Unfortunately this is often the case as most providers spin up far too many VPS's clients on a single hypervisor node that often only has a 4 disk SATA RAID10 setup for storage. At times some VM's will use large amounts of disk IOPs lowering the overall speed for everyone on that node.

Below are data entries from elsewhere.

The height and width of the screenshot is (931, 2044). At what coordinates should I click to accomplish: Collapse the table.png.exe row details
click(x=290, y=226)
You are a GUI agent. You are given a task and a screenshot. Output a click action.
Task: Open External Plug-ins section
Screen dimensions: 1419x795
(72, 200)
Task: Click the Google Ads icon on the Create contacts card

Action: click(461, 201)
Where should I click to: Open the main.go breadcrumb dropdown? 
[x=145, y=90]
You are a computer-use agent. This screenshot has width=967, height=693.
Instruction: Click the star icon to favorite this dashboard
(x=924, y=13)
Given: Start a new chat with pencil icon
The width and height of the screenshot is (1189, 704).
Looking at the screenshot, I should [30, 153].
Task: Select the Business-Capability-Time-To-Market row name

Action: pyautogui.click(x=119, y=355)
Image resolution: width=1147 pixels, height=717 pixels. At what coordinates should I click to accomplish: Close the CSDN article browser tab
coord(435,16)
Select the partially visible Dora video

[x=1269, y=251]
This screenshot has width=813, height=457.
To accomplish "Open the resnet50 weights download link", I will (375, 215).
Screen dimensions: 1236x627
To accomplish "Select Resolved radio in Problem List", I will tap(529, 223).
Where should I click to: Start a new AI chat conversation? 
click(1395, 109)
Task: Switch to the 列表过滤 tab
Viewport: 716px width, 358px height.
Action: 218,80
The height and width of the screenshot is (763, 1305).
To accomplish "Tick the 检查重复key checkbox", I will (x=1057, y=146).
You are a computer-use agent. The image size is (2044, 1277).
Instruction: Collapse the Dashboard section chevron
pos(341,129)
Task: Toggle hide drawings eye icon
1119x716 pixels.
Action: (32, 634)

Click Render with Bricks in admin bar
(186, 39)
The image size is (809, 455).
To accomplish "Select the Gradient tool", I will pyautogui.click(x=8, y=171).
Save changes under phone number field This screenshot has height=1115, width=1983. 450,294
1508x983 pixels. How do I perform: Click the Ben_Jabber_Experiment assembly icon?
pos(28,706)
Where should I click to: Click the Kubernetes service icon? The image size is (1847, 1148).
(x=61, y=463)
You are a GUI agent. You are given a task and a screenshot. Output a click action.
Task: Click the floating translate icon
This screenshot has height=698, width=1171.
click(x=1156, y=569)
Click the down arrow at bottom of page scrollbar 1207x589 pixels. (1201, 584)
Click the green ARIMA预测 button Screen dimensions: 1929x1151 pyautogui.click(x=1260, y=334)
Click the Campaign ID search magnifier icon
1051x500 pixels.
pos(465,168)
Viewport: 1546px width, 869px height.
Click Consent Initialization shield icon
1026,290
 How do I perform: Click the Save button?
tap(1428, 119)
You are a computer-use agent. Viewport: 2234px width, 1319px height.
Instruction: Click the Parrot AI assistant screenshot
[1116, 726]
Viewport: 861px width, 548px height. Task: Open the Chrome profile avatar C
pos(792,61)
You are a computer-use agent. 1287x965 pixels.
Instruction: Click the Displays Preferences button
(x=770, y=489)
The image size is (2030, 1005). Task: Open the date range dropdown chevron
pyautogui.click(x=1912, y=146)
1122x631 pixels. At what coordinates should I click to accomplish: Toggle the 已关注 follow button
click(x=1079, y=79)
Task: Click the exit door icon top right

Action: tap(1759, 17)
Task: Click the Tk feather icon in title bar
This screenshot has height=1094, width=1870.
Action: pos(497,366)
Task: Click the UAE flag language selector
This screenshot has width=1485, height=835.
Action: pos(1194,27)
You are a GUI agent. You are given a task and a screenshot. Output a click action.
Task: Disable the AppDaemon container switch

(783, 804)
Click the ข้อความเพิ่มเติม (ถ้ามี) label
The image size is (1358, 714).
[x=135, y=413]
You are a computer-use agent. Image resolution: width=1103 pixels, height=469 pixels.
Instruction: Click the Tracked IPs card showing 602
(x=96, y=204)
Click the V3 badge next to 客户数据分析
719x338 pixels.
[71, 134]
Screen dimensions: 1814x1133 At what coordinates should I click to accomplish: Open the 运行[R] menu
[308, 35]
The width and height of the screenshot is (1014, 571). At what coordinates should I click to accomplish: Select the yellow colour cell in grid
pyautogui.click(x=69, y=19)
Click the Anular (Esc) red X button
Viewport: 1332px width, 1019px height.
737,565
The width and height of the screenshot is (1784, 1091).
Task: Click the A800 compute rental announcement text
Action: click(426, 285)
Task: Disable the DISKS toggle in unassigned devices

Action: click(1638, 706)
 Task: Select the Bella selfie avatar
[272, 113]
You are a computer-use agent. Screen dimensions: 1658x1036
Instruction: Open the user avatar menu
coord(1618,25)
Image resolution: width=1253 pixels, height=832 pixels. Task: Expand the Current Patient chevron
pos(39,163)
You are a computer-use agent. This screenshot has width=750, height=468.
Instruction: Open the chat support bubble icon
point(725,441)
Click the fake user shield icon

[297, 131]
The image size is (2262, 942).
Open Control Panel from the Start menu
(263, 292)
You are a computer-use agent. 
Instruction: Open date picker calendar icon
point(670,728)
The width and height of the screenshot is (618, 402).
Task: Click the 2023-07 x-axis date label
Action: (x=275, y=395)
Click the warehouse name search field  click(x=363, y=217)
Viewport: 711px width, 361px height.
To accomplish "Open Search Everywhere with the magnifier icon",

You could request your provider move your VPS onto another node and hope the disk IO improves.
 
Here are results from a budget US-based VPS I have:

Code:
16384+0 records in
16384+0 records out
1073741824 bytes (1.1 GB) copied, 14.526 seconds, 73.9 MB/s

Code:
16384+0 records in
16384+0 records out
1073741824 bytes (1.1 GB) copied, 13.754 seconds, 78.1 MB/s

Code:
16384+0 records in
16384+0 records out
1073741824 bytes (1.1 GB) copied, 15.4348 seconds, 69.6 MB/s
 
Code:
root@mc:~# dd if=/dev/zero of=test bs=64k count=16k conv=fdatasync
16384+0 records in
16384+0 records out
1073741824 bytes (1.1 GB) copied, 53.996 s, 19.9 MB/s

Code:
root@mc:~# dd if=/dev/zero of=test bs=64k count=16k conv=fdatasync
16384+0 records in
16384+0 records out
1073741824 bytes (1.1 GB) copied, 48.6784 s, 22.1 MB/s

Shocking :( Anyone at Afrihost can tell me how their cloud vps`s perform?

Hosting at vps.co.za ....
 
I bought a VPS at Afrihost and major difference in performance!

Code:
root@na4:~# dd if=/dev/zero of=test bs=64k count=16k conv=fdatasync
16384+0 records in
16384+0 records out
1073741824 bytes (1,1 GB) copied, 16,3426 s, 65,7 MB/s
 
$ dd if=/dev/zero of=test bs=64k count=16k conv=fdatasync
16384+0 records in
16384+0 records out
1073741824 bytes (1.1 GB) copied, 4.0943 s, 262 MB/s

This is on a VPS that I personally host and configure for customers, hosted overseas though.
 
XEN
[root@ns1 ~]# dd if=/dev/zero of=test bs=64k count=16k conv=fdatasync
16384+0 records in
16384+0 records out
1073741824 bytes (1.1 GB) copied, 10.6717 seconds, 101 MB/s

OpenVZ
[root@ns1 ~]# dd if=/dev/zero of=test bs=64k count=16k conv=fdatasync
16384+0 records in
16384+0 records out
1073741824 bytes (1.1 GB) copied, 22.6819 seconds, 47.3 MB/s
 
Last edited:
gotsta love SSD

Believe it or not, that is on spinning disks, in RAID1

I keep my contention ratio extremely low though. RAM is 100% guaranteed, so are 2CPUs ( 2 extra shared at 2:1 ), and disk IO is 4:1
 
Believe it or not, that is on spinning disks, in RAID1

I keep my contention ratio extremely low though. RAM is 100% guaranteed, so are 2CPUs ( 2 extra shared at 2:1 ), and disk IO is 4:1

Seriously? wow. Imagine if those babies were SSD!
 
Code:
root@mc:~# dd if=/dev/zero of=test bs=64k count=16k conv=fdatasync
16384+0 records in
16384+0 records out
1073741824 bytes (1.1 GB) copied, 53.996 s, 19.9 MB/s

Code:
root@mc:~# dd if=/dev/zero of=test bs=64k count=16k conv=fdatasync
16384+0 records in
16384+0 records out
1073741824 bytes (1.1 GB) copied, 48.6784 s, 22.1 MB/s

Shocking :( Anyone at Afrihost can tell me how their cloud vps`s perform?

Hosting at vps.co.za ....

This was due to a temporary issue on one of our SAN networks. Additional resources are being added this weekend to prevent similar occurrences. I'll post an update with our new I/O speeds shortly.